▶ **Work order**
Exactly transcribe the line that holds "Tag der Deutschen Einheit 2014 (55, 1846)" and every remaining line of the records, up to and including the final one, with nothing else.

[Records from a data source]
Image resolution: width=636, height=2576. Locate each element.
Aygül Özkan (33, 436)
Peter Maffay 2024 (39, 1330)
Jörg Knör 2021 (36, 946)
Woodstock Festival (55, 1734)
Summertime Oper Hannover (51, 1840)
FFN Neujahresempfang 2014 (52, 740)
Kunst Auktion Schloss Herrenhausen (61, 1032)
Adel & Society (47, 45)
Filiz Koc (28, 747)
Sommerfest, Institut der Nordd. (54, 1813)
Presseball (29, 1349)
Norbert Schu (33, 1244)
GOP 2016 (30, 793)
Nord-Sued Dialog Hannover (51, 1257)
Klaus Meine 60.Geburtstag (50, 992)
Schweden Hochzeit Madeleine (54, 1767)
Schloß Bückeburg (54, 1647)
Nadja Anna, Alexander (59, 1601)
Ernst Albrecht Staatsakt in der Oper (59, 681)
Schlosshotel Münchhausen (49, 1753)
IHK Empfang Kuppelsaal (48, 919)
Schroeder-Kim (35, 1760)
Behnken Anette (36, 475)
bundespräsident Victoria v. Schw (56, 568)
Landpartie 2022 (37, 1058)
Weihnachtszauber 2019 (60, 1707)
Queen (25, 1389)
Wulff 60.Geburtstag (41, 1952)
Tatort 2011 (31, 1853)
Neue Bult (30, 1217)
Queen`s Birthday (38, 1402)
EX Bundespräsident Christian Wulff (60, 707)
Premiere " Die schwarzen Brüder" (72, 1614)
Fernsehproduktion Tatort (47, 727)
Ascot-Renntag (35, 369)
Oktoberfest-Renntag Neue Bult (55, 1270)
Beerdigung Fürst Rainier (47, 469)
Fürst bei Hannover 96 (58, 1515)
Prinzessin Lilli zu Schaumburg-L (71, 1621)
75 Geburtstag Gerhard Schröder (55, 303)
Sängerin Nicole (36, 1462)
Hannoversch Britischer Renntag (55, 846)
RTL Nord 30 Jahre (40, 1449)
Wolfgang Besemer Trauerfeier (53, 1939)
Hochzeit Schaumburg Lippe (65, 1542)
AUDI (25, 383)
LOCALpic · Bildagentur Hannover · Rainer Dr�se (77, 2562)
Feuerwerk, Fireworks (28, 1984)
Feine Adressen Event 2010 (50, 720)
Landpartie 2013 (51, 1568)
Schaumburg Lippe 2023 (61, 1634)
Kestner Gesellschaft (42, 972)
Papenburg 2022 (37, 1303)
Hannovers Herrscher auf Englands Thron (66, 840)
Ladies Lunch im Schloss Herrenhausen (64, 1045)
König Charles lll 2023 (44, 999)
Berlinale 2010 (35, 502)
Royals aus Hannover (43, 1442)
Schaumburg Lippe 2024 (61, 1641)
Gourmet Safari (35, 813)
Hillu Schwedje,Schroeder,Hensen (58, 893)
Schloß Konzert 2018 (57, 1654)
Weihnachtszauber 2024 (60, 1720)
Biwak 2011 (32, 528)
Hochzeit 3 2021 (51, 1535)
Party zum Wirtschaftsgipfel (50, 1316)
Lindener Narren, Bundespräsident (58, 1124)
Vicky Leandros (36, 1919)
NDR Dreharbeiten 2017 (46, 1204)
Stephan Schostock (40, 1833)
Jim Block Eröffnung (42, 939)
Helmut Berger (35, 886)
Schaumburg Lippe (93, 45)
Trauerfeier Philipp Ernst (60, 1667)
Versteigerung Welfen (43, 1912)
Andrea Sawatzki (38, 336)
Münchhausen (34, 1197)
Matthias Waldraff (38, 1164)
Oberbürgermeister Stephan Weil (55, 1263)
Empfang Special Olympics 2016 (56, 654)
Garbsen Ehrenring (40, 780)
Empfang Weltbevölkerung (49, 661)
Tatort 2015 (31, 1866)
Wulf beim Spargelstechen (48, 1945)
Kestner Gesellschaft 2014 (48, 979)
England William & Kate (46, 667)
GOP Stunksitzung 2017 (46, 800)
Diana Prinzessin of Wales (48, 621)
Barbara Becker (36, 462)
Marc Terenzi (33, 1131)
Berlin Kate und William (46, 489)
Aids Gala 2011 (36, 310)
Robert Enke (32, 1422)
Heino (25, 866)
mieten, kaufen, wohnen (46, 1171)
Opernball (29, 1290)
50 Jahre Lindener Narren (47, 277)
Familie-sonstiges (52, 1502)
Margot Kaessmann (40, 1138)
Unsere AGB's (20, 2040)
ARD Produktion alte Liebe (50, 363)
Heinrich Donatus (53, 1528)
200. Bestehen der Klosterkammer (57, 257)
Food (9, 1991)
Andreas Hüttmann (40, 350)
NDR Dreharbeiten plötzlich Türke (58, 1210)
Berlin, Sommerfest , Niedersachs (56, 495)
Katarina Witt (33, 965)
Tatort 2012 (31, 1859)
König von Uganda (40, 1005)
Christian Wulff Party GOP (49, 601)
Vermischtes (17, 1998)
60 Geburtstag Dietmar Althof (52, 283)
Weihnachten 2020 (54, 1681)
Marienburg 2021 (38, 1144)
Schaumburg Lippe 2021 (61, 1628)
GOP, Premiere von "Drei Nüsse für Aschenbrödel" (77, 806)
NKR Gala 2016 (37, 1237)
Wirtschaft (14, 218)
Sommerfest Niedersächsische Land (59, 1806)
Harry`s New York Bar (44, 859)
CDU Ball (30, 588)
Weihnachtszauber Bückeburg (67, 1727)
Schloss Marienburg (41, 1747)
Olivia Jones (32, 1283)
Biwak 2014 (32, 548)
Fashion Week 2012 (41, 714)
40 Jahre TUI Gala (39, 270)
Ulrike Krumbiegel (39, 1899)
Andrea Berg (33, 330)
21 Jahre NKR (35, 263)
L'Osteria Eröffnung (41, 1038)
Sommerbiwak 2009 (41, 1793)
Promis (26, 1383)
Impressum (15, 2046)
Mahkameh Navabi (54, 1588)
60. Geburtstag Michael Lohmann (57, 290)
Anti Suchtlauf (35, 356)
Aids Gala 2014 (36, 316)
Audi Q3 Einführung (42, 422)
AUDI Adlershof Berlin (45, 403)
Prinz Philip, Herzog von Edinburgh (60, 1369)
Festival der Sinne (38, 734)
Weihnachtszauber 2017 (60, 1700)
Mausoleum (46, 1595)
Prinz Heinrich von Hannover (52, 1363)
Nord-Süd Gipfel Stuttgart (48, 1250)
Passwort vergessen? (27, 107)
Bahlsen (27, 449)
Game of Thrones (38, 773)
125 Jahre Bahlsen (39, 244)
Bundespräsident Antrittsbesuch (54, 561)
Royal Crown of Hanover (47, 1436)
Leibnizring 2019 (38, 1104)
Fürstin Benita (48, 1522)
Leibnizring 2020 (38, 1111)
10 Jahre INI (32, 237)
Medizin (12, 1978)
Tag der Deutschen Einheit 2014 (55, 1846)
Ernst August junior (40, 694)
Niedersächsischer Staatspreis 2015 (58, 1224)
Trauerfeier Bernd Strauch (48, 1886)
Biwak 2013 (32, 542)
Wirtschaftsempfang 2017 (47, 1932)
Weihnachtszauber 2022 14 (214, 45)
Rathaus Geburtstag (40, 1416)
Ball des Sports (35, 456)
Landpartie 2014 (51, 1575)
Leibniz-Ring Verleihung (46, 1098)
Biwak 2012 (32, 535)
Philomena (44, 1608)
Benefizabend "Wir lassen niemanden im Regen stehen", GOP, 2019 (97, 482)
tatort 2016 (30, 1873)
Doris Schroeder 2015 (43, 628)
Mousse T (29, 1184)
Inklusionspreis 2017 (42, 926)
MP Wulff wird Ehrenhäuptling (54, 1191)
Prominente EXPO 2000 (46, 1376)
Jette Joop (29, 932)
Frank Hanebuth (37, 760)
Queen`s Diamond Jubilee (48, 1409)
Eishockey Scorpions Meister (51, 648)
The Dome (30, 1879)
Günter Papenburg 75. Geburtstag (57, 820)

▶ **Your response**
Tag der Deutschen Einheit 2014 (55, 1846)
Ernst August junior (40, 694)
Niedersächsischer Staatspreis 2015 (58, 1224)
Trauerfeier Bernd Strauch (48, 1886)
Biwak 2013 (32, 542)
Wirtschaftsempfang 2017 (47, 1932)
Weihnachtszauber 2022 14 (214, 45)
Rathaus Geburtstag (40, 1416)
Ball des Sports (35, 456)
Landpartie 2014 (51, 1575)
Leibniz-Ring Verleihung (46, 1098)
Biwak 2012 (32, 535)
Philomena (44, 1608)
Benefizabend "Wir lassen niemanden im Regen stehen", GOP, 2019 (97, 482)
tatort 2016 (30, 1873)
Doris Schroeder 2015 (43, 628)
Mousse T (29, 1184)
Inklusionspreis 2017 (42, 926)
MP Wulff wird Ehrenhäuptling (54, 1191)
Prominente EXPO 2000 (46, 1376)
Jette Joop (29, 932)
Frank Hanebuth (37, 760)
Queen`s Diamond Jubilee (48, 1409)
Eishockey Scorpions Meister (51, 648)
The Dome (30, 1879)
Günter Papenburg 75. Geburtstag (57, 820)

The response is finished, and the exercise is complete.